My father works at a company called Labor Ready. Their facilities are tucked away outside of major metropolitan areas all over the country. Its function is to provide work to people who would otherwise go unemployed. Within the walls of Labor Ready branch #1831 at 100 Fellsway West in Somerville, Massachusetts, only a stone's throw from the Sullivan Square T stop. Men and women from all walks of life appear at Labor Ready's doorstep. At five o'clock in the morning, the hour of hope and of first light, the opposite hour from Federico Garcia Lorca's fated "five o'clock in the afternoon" where the code of society turns to death and destruction and all hopes and dreams of a table full of food and a home and hearth full of laughter are ironically dashed to bits by the sounding of the same dinner bell; at five o'clock in the morning is where they line up, standing scruntched together on the company's doorstep with their hands nervously choking their wool hats, eyes bloodshot, faces and eyes revealing souls trapped in bodies ten and fifteen years older than their actual tenures here on planet Earth. Most of them are young men. Paul is only 19. Dougie is 35. He looks like he's 60. Once it was overheard that Jose lives in his car.

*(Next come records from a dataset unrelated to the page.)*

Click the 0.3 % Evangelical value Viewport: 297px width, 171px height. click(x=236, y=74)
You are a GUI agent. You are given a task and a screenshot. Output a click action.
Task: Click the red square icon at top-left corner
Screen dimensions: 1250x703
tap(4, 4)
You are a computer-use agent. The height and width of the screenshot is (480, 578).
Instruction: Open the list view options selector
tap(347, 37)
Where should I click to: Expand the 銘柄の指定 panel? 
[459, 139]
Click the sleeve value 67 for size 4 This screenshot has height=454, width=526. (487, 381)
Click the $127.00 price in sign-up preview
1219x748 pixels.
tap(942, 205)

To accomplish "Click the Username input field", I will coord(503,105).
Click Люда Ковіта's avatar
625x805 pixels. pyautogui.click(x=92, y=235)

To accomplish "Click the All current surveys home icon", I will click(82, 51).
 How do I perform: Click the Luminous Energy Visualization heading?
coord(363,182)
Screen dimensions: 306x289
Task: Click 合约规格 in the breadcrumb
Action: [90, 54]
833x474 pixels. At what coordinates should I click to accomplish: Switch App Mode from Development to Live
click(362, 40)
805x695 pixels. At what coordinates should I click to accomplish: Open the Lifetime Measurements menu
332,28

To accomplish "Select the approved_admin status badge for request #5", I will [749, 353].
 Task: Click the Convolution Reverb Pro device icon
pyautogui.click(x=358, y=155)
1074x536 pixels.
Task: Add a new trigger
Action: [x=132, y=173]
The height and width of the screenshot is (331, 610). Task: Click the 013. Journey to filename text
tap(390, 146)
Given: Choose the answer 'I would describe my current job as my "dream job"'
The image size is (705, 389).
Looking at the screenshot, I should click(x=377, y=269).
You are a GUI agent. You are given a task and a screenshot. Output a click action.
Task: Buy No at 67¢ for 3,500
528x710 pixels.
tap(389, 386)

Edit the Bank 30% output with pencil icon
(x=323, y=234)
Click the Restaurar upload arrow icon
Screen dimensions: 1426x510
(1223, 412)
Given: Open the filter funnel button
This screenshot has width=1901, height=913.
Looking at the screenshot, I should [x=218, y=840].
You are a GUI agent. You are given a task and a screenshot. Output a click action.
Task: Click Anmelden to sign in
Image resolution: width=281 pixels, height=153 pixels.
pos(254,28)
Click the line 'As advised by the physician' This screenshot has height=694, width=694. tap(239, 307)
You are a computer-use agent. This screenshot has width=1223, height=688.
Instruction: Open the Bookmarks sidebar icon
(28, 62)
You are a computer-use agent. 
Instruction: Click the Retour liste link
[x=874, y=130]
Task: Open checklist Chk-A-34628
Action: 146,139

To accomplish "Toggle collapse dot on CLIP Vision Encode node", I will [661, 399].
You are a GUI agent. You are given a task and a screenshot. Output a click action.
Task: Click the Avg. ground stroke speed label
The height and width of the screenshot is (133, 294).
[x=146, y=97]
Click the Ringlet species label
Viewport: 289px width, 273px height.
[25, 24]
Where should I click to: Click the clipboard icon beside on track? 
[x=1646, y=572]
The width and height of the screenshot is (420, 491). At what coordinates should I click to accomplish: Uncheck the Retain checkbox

There is alcohol on their breath, as many have probably just come from a confessional session at the liquor cabinet, or the needle, or the marijuana pipe. Their thick, jackhammer accents distinguish them amongst the overly proud people of the city of the burning dark, situated between the Charles River and the Atlantic Ocean. The shuffle around in meaningless circles like a tai-chi practitioner who has forgotten her exercises or like the little cotton balls caught in the winds of a wintry-blast dust devil that whips sludge and scum off of Route 93 and down into their hearts and minds. The park with its broken swings is covered in iodine at five o'clock in the morning for these people. At least the folks in Lorca's poem got to work their entire day before the bells inside their minds began to ring with arsenic and smoke.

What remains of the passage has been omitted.